Thank you very much for your answer! It certainly clarified my doubts. Have a good one.

Posted

I searched the trademark name "Thirsty Turtle" on the Secretary of State Direct Access Web Site and the query returned "There are no records which match your query." The State Direct Access Web Site reflects that the Articles of Incorporation of THE THIRSTY TURTLE, INC. were filed on Feb 5, 1990 and the corporation forfeited its existence on Feb 18, 1998 for failure to pay franchise taxes. You should check the federal trademark registration to see if it is maintained by another entity.
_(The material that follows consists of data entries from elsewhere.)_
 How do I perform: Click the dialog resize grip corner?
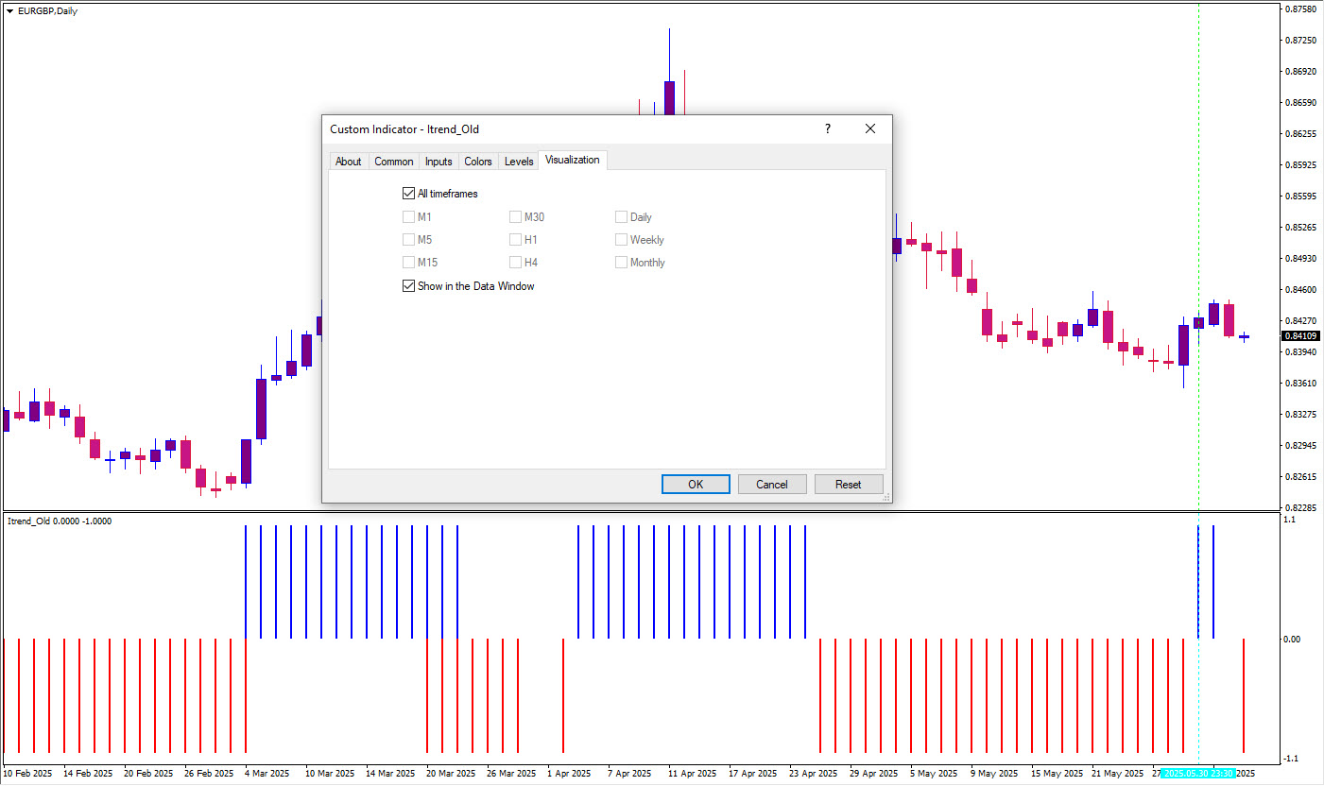[886, 497]
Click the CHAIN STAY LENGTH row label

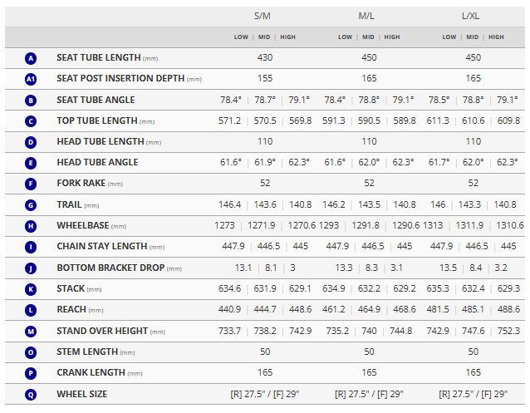point(103,247)
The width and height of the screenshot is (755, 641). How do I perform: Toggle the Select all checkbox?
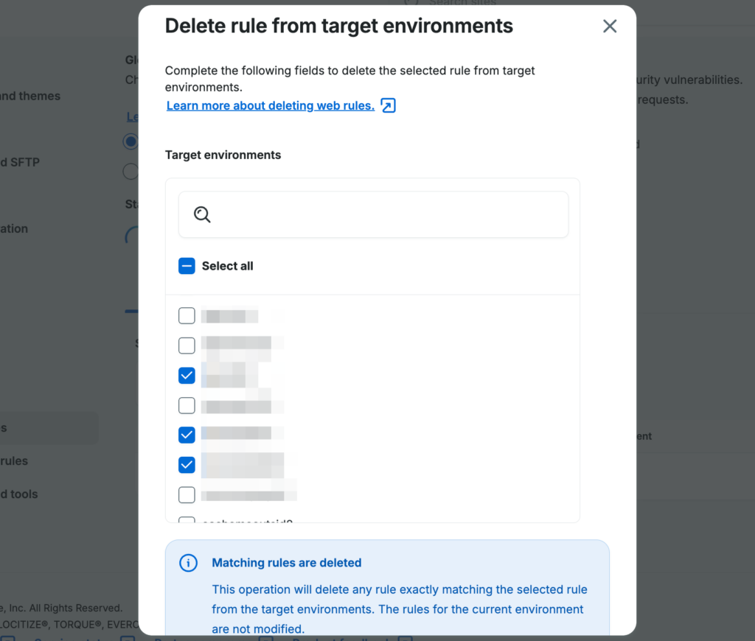[187, 266]
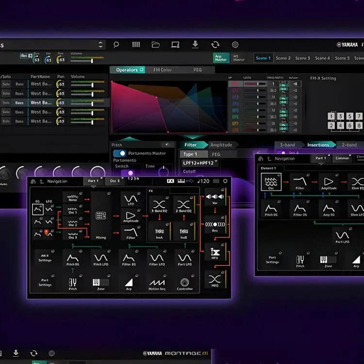Adjust the first part's Volume slider
Image resolution: width=364 pixels, height=364 pixels.
(92, 84)
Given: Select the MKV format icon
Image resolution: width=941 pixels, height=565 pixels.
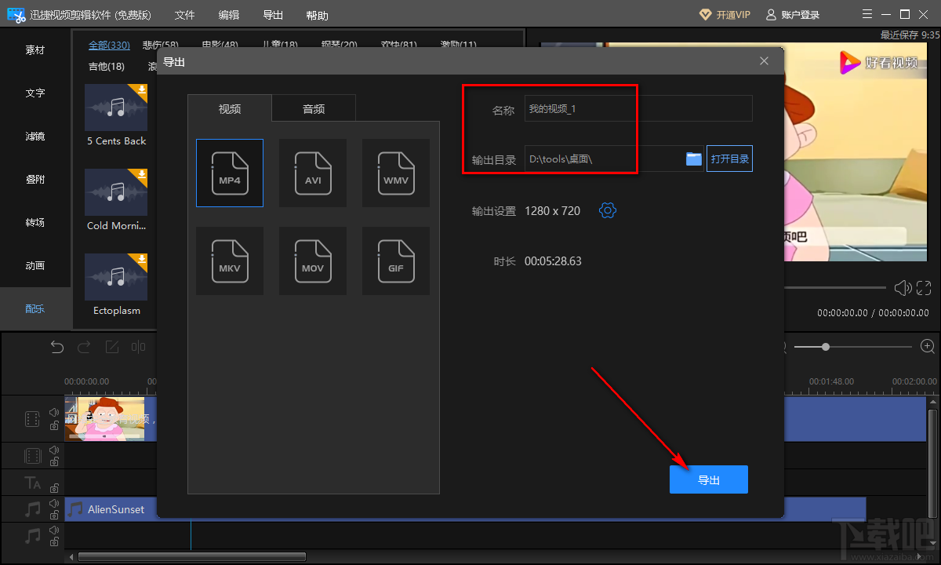Looking at the screenshot, I should coord(230,261).
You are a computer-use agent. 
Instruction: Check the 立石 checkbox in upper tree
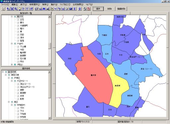click(18, 20)
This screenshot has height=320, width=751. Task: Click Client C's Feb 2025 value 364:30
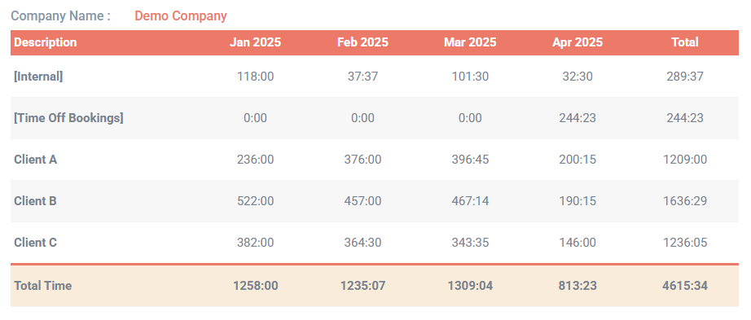(362, 243)
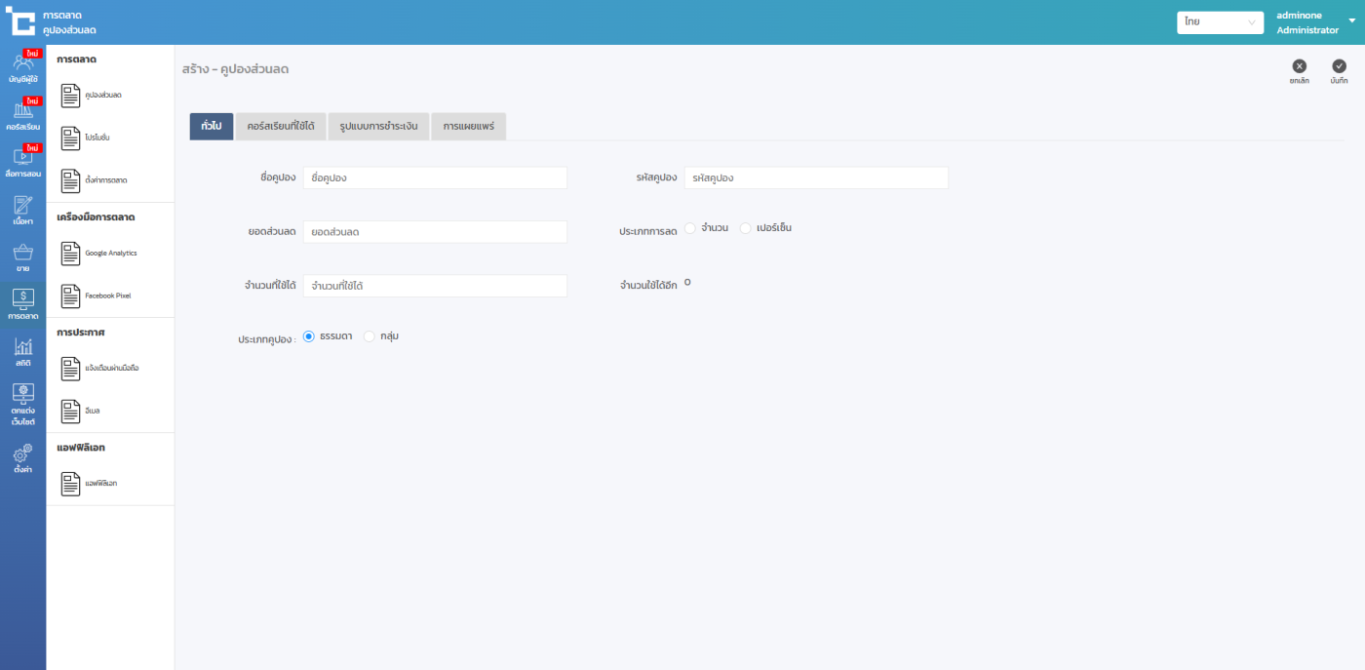The width and height of the screenshot is (1365, 670).
Task: Click the ขาย (sales) basket icon
Action: (22, 256)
Legal disclaimer: John Bonica is licensed to practice law only in Texas. His response is not legal advice and does not create an attorney/client relationship. The response is only intended to provide general information. The question may not include significant and important facts that would change the response. You should confer with a local attorney for competent legal advice.

John R. Bonica

John R. Bonica

Posted

I should have indicated that my searches with on the Direct Access Web Site maintained by the Secretary of State of Texas.

Asker

Posted

Thank you very much for your answer. I will check it on my state.

John R. Bonica

John R. Bonica

Posted

I thought you were in Texas. The question reflects that the question was posted from Houston, Texas.

Asker

Posted

Sorry, I did not notice that my location was posted . I am in Houston just temporarily, but I'll target my app to Maryland. Thank you for your help anyway.

Posted

There is a "Thirsty Turtle Beach Club" not too far up the road from my house in Illinois. I doubt they would cause you any trouble, but I suspect there are probably other "Thirsty Turtles" out there that might. The point is, whether or not your now closed local Thirsty Turtle still has any trademark rights in the name, that isn't the begining and end of it. You need to do a thorough clearance search to rule out any other companies using the same, or similar name, which could pretty much be any company with "thirsty" or "turtle" in their name. You really need to do a thorough trademark clearance search and have the results reviewed by a trademark attorney before you commit to any name, whether "Thirsty Turtle" or something else.

Asker

Posted

Thank you!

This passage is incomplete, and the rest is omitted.